Keira nota mon numéro de téléphone sur une feuille de papier et la tendit à Ivory.

– Où comptez-vous vous rendre ? demanda ce dernier en nous raccompagnant à sa porte.

– À Londres. Nous avons, nous aussi, quelques recherches à faire.

– Alors, bon séjour en Angleterre.
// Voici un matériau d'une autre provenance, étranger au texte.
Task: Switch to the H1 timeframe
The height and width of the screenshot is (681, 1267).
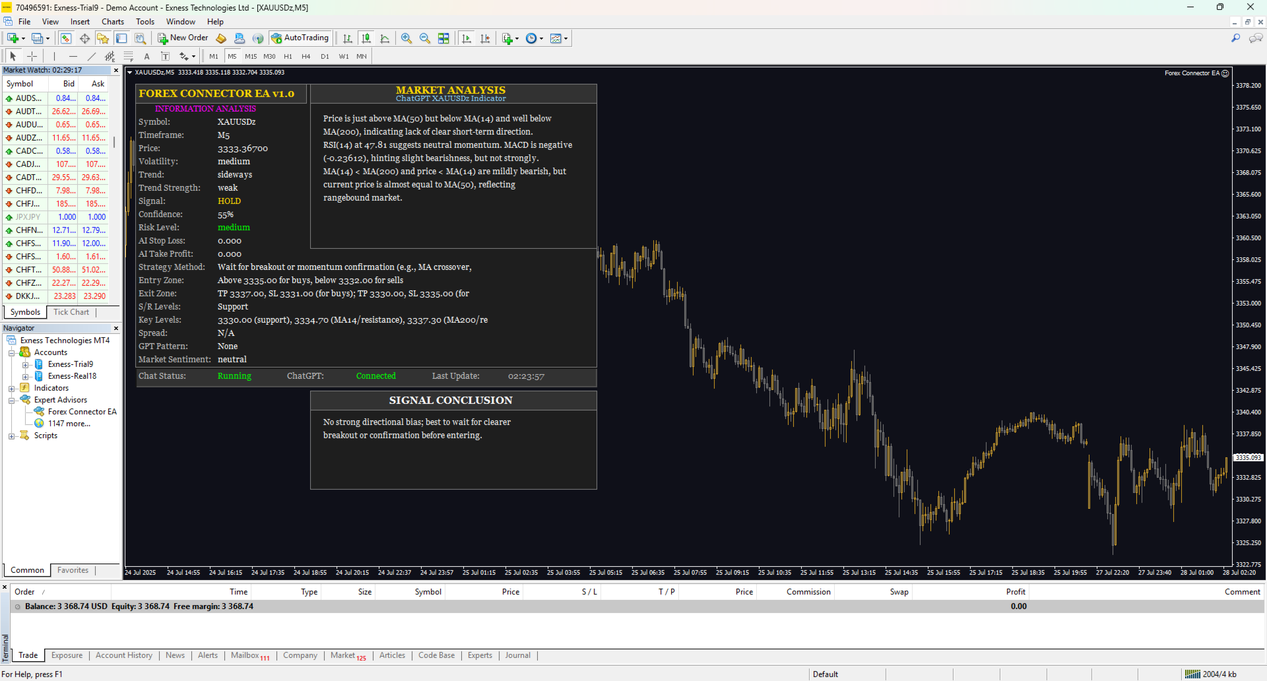Action: (x=288, y=56)
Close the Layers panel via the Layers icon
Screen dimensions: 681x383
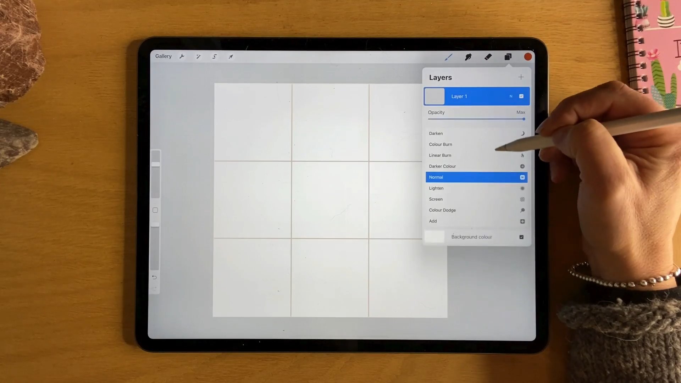(508, 57)
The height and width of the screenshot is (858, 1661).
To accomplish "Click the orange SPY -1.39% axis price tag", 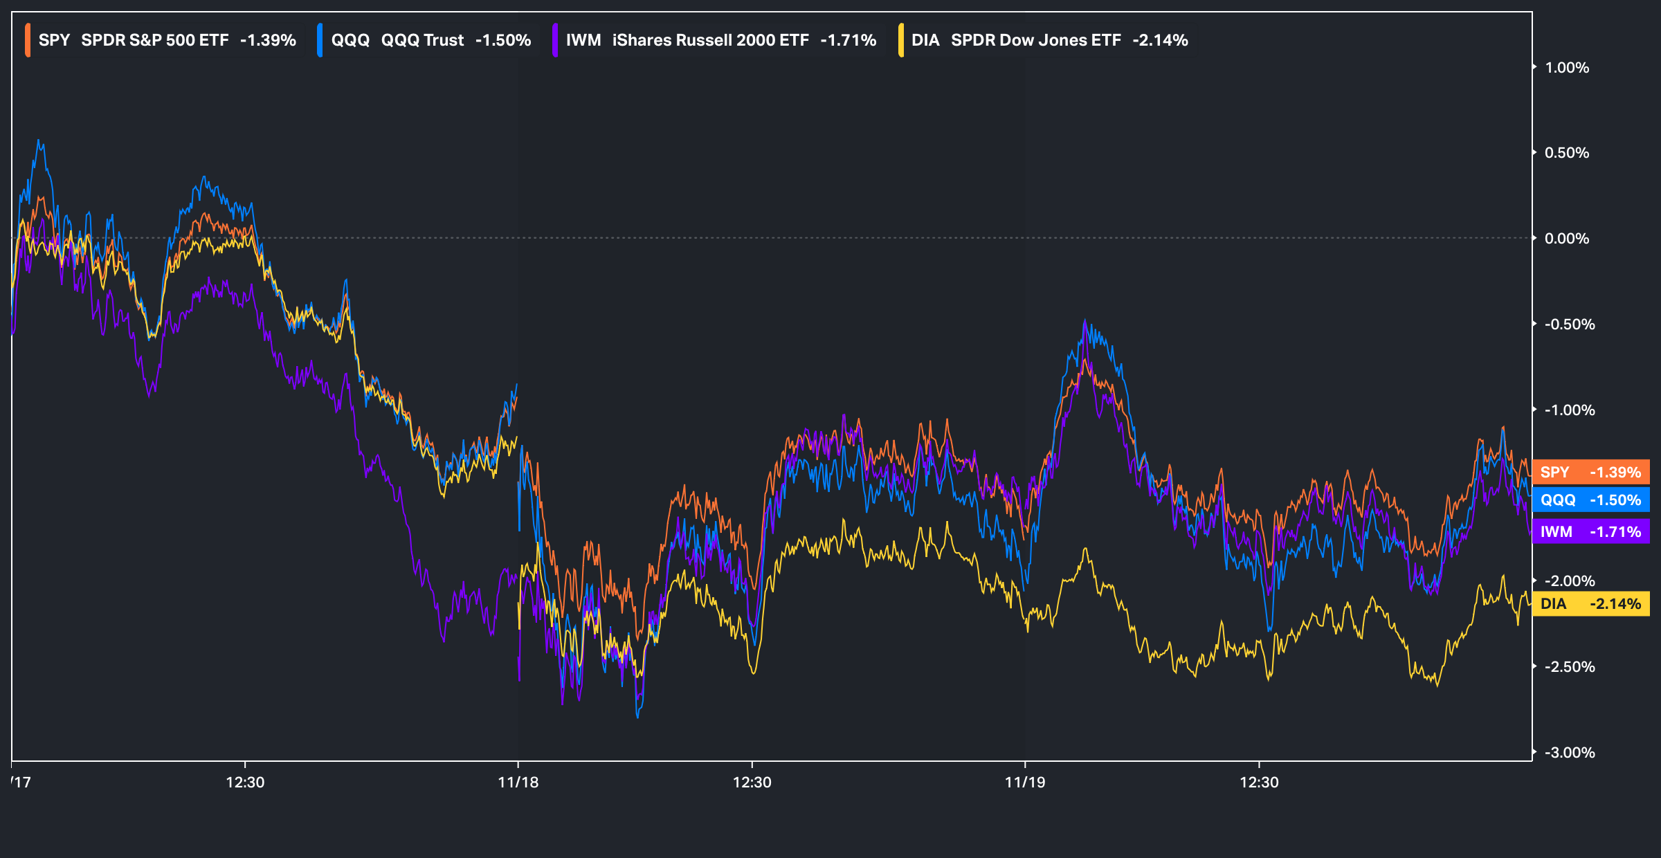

Une dernière chose avant de vous laisser : vous aviez raison tout à l'heure, la chance ne vous a guère accompagnés dans vos voyages, aussi, je vous recommande la plus grande prudence et, pour commencer, ne montrez à personne ce phénomène dont j'ai été le témoin tout à l'heure.

Nous avons quitté le vieux professeur, récupéré mon sac à l'hôtel, où Keira ne fit aucun commentaire sur la soirée de la veille, et je l'ai accompagnée au musée pour qu'elle aille embrasser Jeanne avant notre départ.

*

*     *

1- Sources : Susan Anton, New York University ; Alison Brooks, George Washington University ; Peter Forster, University of Cambridge ; James F. O'Connell, University of Utah ; Stephen Oppenheimer, Oxford ; Spencer Wells, National Geographic Society ; Ofer Bar-Yisef, Harvard University.

Londres

Je ne leur avais pas prêté plus d'attention que cela sur le quai de la gare du Nord, quand ils m'avaient bousculé sans s'excuser, mais c'est en me rendant à la voiture-bar que je remarquai à nouveau ce couple pour le moins étrange. De prime abord, juste un jeune Anglais et sa copine, aussi mal fagotés l'un que l'autre. Alors que je m'approchais du comptoir, le garçon me dévisagea bizarrement, son amie et lui remontèrent la rame vers la motrice. Le train s'arrêterait à Ashford une quinzaine de minutes plus tard, j'en déduisis qu'ils allaient chercher leurs affaires avant de débarquer. Le préposé à la restauration rapide – et compte tenu de l'interminable file d'attente pour arriver à lui, je me demandais ce qu'il y avait de vraiment rapide dans cette restauration – regarda s'éloigner les deux jeunes au crâne rasé en soupirant.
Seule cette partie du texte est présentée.